The hallways’ oriental rugs are small, most no larger than seven by nine feet, save the runners. The furniture’s original to the home, a 1901 wedding gift for Margaret Carnegie Ricketson. Many of the prints, paintings and memorabilia date from her time here.
In a deep-stained, pine-paneled library, fireplace embers burn slowly. Hundreds of books line one wall, while an early 20th-century yacht cannon rests, mute in a deep sill. A portrait of Margaret, white in her wedding dress, presides.
But the best that the Greyfield Inn on Cumberland Island, Ga. offers is the gift of freedom. There are paths to walk, bikes to ride, kayaks to paddle, and ruins to explore. All, without a schedule – except the bar that opens (on the honor code) at 6 P.M. Dinner’s at 7:30 sharp, an event unto itself.
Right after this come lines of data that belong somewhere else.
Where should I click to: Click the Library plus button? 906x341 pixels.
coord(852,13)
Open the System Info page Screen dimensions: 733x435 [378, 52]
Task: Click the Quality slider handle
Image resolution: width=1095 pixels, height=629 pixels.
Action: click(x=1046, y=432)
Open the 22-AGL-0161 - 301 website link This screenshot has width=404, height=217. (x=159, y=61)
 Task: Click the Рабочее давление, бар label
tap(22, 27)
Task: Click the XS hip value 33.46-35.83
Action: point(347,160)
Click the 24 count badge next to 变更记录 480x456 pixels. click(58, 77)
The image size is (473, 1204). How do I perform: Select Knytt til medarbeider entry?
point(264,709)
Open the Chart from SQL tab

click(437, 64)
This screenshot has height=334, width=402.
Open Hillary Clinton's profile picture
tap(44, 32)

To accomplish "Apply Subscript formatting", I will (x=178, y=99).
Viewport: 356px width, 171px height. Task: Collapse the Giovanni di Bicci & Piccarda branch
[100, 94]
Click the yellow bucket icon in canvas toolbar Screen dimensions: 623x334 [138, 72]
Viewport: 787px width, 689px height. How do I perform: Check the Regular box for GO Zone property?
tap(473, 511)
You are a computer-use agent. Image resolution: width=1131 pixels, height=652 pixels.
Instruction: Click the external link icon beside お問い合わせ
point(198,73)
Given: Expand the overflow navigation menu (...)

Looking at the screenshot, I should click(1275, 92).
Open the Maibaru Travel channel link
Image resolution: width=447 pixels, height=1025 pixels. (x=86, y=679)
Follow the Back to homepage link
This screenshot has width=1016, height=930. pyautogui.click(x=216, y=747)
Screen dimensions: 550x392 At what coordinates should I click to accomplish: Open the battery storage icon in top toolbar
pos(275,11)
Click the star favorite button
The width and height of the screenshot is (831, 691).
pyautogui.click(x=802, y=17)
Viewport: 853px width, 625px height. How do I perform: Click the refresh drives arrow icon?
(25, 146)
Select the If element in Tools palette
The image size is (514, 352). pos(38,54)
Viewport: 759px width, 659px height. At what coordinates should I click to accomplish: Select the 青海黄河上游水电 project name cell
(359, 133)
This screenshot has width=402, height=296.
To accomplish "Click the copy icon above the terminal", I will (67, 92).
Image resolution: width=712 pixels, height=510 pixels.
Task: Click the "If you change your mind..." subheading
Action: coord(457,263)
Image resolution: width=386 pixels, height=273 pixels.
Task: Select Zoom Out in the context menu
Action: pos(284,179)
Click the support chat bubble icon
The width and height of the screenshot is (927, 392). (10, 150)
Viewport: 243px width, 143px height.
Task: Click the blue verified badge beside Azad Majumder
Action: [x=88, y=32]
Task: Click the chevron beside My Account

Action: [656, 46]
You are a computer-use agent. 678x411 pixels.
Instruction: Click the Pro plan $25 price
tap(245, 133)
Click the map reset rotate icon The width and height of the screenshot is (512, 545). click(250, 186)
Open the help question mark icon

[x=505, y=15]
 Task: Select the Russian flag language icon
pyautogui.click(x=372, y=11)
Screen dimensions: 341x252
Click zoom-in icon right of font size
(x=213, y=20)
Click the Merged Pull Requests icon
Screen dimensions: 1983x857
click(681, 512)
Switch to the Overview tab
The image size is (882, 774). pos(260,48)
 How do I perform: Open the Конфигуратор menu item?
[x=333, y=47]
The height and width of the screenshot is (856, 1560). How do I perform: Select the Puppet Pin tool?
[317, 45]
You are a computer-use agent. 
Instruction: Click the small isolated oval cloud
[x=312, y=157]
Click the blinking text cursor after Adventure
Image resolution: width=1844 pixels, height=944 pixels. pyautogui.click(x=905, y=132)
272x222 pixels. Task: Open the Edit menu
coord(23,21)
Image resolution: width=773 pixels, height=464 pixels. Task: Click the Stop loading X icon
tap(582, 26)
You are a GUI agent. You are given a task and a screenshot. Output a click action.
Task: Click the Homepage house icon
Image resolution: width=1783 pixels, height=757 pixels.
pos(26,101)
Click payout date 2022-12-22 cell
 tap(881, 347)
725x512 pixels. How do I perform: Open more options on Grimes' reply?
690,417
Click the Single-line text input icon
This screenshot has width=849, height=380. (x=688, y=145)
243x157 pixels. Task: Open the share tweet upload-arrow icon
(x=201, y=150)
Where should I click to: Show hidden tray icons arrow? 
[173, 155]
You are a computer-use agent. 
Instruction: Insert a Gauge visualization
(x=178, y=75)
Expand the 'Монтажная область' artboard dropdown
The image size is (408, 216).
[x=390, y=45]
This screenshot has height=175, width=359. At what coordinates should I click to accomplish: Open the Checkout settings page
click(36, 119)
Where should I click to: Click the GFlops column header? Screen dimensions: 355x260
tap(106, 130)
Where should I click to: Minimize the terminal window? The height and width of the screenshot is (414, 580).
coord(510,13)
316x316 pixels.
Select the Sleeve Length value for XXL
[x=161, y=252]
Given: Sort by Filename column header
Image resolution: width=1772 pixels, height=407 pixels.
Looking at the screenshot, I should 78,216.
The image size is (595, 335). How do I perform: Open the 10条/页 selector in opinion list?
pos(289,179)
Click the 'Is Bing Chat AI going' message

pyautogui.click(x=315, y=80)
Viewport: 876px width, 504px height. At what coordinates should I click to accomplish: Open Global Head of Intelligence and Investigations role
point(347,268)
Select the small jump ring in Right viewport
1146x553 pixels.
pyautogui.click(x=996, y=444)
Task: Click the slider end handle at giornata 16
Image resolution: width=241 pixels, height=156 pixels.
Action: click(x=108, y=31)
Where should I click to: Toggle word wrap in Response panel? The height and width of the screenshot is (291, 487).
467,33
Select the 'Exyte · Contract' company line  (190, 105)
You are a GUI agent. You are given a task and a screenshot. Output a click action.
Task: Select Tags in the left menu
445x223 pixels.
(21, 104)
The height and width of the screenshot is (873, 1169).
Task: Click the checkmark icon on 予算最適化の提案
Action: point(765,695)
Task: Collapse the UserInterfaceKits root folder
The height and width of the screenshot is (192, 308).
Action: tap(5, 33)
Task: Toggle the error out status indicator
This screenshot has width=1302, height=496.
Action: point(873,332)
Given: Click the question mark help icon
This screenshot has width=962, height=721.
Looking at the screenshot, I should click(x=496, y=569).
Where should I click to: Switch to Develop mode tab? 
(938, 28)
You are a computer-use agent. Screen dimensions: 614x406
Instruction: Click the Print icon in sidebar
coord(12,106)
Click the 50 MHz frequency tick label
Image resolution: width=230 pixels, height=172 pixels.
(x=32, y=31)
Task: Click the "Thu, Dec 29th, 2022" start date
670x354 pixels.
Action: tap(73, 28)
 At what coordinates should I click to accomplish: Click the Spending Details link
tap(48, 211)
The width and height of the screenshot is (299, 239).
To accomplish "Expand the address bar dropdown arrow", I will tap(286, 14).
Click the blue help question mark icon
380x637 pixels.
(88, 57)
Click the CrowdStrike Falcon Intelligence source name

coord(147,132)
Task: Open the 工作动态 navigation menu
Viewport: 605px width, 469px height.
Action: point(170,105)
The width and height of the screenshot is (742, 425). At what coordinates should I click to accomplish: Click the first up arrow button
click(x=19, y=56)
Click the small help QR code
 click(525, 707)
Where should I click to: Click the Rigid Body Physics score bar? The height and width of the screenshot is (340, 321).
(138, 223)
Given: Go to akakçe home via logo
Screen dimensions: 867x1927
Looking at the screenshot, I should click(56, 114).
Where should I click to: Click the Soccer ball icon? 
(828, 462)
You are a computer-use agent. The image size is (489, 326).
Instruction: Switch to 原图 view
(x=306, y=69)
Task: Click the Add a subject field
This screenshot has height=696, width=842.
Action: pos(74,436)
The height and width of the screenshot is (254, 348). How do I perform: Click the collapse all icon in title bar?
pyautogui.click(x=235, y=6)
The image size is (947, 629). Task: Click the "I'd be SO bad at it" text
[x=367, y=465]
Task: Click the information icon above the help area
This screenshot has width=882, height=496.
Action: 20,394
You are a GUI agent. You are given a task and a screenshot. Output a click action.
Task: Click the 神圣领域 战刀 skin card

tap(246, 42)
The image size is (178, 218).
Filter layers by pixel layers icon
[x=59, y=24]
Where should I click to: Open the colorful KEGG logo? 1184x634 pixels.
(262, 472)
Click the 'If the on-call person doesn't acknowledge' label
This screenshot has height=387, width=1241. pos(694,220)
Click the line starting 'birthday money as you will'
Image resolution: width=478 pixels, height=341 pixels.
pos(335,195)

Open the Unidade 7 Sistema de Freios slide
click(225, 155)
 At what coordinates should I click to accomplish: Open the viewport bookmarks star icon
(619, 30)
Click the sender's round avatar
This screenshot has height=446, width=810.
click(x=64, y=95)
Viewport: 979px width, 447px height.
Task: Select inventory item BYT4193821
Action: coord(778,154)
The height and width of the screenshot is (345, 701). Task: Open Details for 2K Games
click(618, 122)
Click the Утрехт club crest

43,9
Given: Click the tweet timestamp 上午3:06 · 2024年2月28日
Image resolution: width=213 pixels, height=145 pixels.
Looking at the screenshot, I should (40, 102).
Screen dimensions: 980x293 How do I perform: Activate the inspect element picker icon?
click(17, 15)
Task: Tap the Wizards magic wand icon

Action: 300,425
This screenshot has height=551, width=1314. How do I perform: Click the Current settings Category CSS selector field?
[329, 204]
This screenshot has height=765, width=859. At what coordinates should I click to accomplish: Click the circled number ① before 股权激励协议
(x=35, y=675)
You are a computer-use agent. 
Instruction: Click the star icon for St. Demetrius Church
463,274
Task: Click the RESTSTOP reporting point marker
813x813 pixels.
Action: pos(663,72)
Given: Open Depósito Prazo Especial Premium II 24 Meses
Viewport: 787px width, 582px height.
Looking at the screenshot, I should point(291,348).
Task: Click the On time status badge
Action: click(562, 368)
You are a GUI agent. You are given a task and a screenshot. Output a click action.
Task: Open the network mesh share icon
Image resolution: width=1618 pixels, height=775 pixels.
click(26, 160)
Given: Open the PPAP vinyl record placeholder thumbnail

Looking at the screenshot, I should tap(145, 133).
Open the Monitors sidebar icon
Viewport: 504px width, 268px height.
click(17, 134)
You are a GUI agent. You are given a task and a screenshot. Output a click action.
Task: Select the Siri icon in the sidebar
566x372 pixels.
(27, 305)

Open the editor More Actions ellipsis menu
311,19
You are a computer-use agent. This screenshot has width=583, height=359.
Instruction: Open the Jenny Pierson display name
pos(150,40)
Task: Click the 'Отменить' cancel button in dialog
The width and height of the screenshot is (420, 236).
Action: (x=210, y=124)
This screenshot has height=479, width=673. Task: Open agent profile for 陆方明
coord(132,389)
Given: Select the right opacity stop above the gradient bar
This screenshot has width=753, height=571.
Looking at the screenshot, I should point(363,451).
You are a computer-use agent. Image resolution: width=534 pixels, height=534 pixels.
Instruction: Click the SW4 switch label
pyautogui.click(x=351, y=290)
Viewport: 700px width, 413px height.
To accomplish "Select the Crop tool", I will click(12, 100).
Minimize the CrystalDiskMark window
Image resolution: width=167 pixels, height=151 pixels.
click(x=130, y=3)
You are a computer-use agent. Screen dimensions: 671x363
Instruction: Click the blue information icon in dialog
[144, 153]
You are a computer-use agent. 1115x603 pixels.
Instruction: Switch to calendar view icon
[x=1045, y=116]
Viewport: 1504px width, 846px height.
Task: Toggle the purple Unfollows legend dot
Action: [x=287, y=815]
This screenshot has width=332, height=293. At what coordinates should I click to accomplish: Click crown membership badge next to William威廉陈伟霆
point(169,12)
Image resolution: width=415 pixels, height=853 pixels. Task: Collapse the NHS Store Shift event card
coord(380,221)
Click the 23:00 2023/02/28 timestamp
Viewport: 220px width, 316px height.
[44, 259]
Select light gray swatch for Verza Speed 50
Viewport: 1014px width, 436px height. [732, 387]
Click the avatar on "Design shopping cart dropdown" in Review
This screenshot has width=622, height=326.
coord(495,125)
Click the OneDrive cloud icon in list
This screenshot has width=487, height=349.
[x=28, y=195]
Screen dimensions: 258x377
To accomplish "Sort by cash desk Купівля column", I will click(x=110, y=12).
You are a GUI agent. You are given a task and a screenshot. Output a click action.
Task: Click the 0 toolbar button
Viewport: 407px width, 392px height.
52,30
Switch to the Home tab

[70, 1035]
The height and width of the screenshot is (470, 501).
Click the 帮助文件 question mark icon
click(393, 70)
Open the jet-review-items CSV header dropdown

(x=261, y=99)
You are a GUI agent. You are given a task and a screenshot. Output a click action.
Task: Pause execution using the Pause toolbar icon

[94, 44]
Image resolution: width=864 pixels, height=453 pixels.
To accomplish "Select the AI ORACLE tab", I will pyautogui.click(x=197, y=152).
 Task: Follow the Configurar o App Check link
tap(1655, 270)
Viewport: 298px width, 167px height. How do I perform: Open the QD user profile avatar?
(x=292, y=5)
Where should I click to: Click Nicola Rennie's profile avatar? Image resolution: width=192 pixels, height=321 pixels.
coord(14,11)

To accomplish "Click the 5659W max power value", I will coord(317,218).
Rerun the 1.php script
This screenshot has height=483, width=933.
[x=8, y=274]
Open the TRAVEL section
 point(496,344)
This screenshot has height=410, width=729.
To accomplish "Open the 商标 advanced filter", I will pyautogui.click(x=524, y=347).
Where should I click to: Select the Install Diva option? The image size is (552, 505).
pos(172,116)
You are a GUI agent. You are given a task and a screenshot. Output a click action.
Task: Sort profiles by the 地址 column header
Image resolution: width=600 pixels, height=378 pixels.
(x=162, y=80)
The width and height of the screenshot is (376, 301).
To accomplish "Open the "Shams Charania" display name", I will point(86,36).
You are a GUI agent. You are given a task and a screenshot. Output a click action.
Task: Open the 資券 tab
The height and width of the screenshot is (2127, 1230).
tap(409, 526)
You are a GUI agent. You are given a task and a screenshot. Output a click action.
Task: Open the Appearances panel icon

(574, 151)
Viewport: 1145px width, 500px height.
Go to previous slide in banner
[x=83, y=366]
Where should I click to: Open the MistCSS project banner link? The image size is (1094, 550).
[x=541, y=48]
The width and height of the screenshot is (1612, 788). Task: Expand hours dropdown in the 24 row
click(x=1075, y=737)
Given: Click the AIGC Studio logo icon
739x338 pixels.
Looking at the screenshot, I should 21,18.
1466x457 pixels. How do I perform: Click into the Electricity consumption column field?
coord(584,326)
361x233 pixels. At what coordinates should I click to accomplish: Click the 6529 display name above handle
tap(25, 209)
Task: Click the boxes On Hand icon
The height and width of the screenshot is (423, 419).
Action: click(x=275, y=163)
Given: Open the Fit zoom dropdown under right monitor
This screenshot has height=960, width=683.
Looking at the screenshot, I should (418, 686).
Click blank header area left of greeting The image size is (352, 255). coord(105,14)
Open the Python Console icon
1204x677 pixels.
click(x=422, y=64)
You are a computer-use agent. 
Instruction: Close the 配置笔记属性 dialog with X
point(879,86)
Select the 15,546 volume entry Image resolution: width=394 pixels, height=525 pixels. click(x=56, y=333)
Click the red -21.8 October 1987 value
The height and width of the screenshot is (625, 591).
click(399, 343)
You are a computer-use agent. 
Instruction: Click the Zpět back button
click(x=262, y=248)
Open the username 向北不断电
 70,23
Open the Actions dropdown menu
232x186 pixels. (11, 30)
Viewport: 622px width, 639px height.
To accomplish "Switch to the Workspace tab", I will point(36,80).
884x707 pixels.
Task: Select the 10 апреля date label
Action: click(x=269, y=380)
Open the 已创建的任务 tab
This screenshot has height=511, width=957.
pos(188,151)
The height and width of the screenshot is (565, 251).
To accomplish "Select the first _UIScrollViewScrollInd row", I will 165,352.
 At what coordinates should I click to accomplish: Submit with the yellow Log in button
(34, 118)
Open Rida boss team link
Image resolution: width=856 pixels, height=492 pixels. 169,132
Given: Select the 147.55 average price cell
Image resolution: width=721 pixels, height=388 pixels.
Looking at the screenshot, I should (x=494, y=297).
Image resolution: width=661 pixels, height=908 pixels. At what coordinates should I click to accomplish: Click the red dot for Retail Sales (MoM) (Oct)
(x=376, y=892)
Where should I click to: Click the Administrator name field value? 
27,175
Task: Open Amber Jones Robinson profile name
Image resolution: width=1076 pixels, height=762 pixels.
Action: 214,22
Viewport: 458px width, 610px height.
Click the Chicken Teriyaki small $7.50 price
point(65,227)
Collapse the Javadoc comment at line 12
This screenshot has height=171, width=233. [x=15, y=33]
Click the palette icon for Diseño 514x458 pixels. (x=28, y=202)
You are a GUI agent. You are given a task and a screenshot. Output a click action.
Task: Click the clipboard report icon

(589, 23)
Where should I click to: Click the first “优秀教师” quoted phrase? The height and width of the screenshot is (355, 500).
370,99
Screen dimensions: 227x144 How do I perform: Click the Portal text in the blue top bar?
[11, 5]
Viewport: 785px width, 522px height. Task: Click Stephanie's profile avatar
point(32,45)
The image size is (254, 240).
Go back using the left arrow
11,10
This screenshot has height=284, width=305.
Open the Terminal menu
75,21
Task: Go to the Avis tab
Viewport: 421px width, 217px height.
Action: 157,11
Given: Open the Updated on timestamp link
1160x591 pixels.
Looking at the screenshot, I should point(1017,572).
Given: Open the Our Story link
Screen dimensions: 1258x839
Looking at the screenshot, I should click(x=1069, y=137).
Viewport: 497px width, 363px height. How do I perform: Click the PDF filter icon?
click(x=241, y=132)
Lunch, packed in a picnic basket tagged with each guest’s name, can be taken anywhere on the estate’s 300 acres. There’s a one-mile ramble through an alee of live oaks slathered in grey-green Spanish moss. It opens up first to a Sahara-like desert of dunes, and then to the Atlantic, a rusted round buoy washed up on the beach.
You’ll find no television, radio or wifi here – and the quiet is tonic. You will find the scents of red bay (more pungent and sweeter than bay leaves) and citrus trees in bloom. And wild horses – 125 of them – colts, stallions and mares at foal.
There are the ruins of Dungeness, the 37,000 square-foot, Gilded Age summer home of the Carnegies, where Rockefellers, Astors and Mellons once frolicked. In the days before income tax and the Great Depression, 300 servants worked mightily to satisfy their whims. Abandoned in 1925, it burned in 1959.
Today, Margaret Carnegie Ricketson’s Greyfield is an inn that serves a clientele like no other. Sweatshirts from Princeton, Harvard and Boston College abound. On this island, after all, John F. Kennedy Jr. chose to marry Carolyn Bessette – in a tiny, ancient, African-American church.
It’s true: Gentility permeates this place.